GOAL A —
In the text on FLUENT's multiphase mass transfer model, why does FLUENT automatically add the source contribution to the relevant momentum and energy equations?
GOAL B —
Put the records starting at the line that contains "You are a computer-use agent. The width" and ending at the line that contains "coord(78,217)" into a numbered list, leaving out any blank lines.

TEXT SHOWN —
The FLUENT multiphase mass transfer model accommodates mass transfer between species belonging to different phases. Instead of a matrix-type input, multiple mass transfer mechanisms need to be input. Each mass transfer mechanism defines the mass transfer phenomenon from one entity to another entity. An entity is either a particular species in a phase, or the bulk phase itself if the phase does not have a mixture material associated with it. The mass transfer phenomenon could be specified either through the inbuilt unidirectional "constant-rate" mass transfer (Section  23.7.2) or through user-defined functions.

FLUENT loops through all the mass transfer mechanisms to compute the net mass source/sink of each species in each phase. The net mass source/sink of a species is used to compute species and mass source terms. FLUENT will also automatically add the source contribution to all relevant momentum and energy equations based on that assumption that the momentum and energy carried along with the transferred mass. For other equations, the transport due to mass transfer needs to be explicitly modeled by the user.

Source Terms due to Heterogeneous Reactions

Consider the following reaction:

 aA + bB \rightarrow cC + dD (23.8-2)

Let as assume that $A$ and $C$ belong to phase $1$ and $B$ and $D$ to phase $2$.

Mass Transfer

Mass source for the phases are given by:

$\displaystyle S_{1}$ $\textstyle =$ $\displaystyle {\cal R} (c M_c - a M_a)$ (23.8-3)
$\displaystyle S_{2}$ $\textstyle =$ $\displaystyle {\cal R} (d M_d - b M_b)$ (23.8-4)

where $S$ is the mass source, $M$ is the molecular weight, and ${\cal R}$ is the reaction rate.

EXERCISE INPUT —
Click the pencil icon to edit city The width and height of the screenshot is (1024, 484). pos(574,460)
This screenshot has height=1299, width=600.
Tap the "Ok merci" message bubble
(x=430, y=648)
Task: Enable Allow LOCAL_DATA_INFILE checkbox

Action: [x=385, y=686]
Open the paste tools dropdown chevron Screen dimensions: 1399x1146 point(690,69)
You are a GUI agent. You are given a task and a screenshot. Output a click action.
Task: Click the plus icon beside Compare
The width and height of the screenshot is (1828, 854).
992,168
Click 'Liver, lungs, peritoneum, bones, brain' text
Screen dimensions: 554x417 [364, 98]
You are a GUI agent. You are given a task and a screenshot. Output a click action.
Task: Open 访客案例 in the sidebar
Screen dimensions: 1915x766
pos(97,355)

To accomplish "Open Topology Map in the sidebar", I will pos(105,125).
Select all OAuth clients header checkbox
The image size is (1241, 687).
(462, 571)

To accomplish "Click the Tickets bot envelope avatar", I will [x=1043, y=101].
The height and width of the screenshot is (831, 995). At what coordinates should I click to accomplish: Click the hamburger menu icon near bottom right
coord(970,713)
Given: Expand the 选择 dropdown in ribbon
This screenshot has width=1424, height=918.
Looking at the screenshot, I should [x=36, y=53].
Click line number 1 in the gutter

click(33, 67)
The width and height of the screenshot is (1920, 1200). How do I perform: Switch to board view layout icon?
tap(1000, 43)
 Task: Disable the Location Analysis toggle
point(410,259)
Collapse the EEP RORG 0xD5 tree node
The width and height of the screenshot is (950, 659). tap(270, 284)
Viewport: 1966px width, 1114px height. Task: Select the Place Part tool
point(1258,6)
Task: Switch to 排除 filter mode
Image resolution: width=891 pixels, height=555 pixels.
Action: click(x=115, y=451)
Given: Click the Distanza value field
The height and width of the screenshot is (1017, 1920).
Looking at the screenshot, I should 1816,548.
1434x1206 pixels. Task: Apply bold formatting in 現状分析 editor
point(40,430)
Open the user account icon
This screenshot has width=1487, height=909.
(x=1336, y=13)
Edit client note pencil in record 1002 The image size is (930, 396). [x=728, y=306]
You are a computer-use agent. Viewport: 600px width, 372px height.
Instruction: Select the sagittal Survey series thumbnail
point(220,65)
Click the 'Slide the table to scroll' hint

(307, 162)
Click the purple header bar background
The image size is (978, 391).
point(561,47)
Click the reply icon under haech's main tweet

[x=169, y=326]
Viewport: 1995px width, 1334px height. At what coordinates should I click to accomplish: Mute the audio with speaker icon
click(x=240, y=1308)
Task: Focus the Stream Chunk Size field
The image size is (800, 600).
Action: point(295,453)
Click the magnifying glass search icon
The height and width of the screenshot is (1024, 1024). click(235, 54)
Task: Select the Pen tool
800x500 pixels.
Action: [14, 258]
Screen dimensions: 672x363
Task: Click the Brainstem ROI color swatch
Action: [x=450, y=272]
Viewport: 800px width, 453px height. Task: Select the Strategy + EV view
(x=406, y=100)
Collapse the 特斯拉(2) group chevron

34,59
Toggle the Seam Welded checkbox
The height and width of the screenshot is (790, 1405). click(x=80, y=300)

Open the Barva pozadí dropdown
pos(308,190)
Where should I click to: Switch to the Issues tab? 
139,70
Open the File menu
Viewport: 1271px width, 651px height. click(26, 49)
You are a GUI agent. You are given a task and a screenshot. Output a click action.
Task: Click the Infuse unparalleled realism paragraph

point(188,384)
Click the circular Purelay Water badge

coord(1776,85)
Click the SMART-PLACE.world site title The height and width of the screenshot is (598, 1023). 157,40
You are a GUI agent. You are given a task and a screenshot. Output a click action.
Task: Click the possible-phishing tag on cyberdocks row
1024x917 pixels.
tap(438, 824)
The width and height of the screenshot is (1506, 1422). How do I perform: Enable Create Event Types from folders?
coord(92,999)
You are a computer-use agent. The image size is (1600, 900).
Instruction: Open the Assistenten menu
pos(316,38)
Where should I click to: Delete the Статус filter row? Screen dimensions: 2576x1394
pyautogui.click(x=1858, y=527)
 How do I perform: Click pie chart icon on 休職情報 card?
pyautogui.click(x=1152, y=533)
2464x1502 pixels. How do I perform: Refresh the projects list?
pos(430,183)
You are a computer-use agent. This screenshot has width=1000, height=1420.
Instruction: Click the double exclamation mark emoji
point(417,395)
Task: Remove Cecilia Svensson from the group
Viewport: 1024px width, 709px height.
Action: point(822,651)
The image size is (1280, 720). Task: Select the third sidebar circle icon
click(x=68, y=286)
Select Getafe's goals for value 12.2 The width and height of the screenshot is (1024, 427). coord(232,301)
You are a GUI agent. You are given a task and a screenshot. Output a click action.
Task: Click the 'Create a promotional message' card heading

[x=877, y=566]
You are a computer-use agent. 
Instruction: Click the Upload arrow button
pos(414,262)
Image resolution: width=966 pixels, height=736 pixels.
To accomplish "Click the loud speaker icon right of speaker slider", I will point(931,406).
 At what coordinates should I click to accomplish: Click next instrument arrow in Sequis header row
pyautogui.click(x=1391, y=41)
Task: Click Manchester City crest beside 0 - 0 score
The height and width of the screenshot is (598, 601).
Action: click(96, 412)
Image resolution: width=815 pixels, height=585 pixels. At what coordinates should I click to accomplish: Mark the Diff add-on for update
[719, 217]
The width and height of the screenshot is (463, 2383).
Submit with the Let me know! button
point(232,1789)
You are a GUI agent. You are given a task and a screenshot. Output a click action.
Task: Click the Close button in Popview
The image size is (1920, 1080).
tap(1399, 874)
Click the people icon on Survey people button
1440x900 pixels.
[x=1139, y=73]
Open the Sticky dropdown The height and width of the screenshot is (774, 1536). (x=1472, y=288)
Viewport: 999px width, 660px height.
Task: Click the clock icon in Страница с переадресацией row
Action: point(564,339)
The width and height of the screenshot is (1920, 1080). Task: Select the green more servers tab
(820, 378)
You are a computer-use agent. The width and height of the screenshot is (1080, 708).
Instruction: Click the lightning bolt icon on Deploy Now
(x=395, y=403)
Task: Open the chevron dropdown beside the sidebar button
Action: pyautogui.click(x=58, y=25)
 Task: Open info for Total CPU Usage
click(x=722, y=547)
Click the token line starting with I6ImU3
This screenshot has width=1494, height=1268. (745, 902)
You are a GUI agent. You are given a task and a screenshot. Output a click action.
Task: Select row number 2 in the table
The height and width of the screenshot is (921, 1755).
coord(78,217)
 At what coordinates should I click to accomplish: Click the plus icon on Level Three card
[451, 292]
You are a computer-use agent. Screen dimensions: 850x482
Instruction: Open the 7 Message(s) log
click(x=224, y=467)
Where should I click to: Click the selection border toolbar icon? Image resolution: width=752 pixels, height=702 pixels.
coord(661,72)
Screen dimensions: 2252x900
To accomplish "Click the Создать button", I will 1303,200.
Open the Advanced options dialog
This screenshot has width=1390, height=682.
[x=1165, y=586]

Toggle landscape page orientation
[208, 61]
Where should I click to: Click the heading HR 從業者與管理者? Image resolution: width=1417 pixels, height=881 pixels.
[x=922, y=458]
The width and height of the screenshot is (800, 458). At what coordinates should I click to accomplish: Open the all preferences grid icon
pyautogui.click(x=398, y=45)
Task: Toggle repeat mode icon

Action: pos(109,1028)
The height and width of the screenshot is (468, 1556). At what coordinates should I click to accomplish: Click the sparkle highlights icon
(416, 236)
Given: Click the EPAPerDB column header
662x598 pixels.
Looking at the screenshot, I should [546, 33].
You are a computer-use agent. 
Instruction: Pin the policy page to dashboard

EXERCISE ANSWER A —
FLUENT does this because it assumes that momentum and energy are carried along with the transferred mass.

EXERCISE ANSWER B —
1. You are a computer-use agent. The width and height of the screenshot is (1080, 708).
2. Instruction: Click the lightning bolt icon on Deploy Now
3. (x=395, y=403)
4. Task: Open the chevron dropdown beside the sidebar button
5. Action: pyautogui.click(x=58, y=25)
6.  Task: Open info for Total CPU Usage
7. click(x=722, y=547)
8. Click the token line starting with I6ImU3
9. This screenshot has width=1494, height=1268. (745, 902)
10. You are a GUI agent. You are given a task and a screenshot. Output a click action.
11. Task: Select row number 2 in the table
12. The height and width of the screenshot is (921, 1755).
13. coord(78,217)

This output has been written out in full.